Fms-like tyrosine kinase 3 (FLT3) is a type III kinase that is highly expressed in seminal plasma of infertile men. FLT3 activation can be blocked by inhibition of its phosphorylation using the nontoxic and selective inhibitor, quizartinib. We investigated the function of FLT3 and the corresponding effects of quizartinib in mouse spermatozoa. Spermatozoa were treated with different concentrations (0.1, 1, 10, 20, and 30 μM) of quizartinib for 90 min at 37 °C in 5% CO in air. FLT3 was detected in capacitated and non-capacitated spermatozoa. While the level of FLT3 was unaffected, the levels of phospho-FLT3 were significantly altered in spermatozoa by quizartinib. Exposure of spermatozoa to higher concentrations of quizartinib significantly altered sperm viability, motility, motion kinematics, levels of intracellular ATP, and capacitation status.

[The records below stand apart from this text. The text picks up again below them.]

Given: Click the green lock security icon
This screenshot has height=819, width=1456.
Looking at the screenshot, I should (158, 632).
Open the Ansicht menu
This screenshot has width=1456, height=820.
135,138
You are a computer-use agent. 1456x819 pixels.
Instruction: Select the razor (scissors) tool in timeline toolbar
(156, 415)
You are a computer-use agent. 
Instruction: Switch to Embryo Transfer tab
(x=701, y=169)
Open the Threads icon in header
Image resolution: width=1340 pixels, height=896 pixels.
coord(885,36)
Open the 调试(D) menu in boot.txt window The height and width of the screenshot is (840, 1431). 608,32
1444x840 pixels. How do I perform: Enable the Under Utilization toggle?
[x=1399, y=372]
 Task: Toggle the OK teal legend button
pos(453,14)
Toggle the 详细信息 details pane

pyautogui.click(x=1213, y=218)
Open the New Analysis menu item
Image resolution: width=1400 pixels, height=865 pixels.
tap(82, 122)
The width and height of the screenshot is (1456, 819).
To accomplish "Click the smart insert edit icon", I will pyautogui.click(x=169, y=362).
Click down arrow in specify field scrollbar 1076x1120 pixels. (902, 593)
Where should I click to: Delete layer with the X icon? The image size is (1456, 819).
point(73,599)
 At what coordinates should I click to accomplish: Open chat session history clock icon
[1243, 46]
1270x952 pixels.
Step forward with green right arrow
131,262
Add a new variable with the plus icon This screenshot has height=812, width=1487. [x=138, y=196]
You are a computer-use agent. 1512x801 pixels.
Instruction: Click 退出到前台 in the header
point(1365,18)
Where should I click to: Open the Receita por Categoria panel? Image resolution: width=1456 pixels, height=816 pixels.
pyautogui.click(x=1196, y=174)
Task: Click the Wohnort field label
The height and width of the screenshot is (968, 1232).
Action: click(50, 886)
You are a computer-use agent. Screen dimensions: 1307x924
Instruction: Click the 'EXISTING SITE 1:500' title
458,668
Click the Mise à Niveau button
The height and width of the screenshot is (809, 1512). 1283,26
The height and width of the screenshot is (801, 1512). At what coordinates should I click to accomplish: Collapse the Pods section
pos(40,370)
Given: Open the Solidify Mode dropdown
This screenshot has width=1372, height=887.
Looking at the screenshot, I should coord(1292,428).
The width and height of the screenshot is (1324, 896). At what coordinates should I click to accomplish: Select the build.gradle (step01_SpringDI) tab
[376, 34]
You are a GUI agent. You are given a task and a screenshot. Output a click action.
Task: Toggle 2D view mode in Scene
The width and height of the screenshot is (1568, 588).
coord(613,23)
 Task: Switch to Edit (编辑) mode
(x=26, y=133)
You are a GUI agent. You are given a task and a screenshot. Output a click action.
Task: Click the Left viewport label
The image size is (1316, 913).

Fertilization and early embryonic development were suppressed by quizartinib. This may have occurred as a consequence of decreased protein kinase A (PKA) activity and tyrosine phosphorylation. The inhibition of FLT3 by quizartinib may affect the fertilization and embryonic development by reducing tyrosine phosphorylation through a PKA-dependent pathway. Our data implicate FLT3 as a biomarker for diagnosis and prognosis of male fertility. In addition, quizartinib has potential for development as a new contraceptive agent.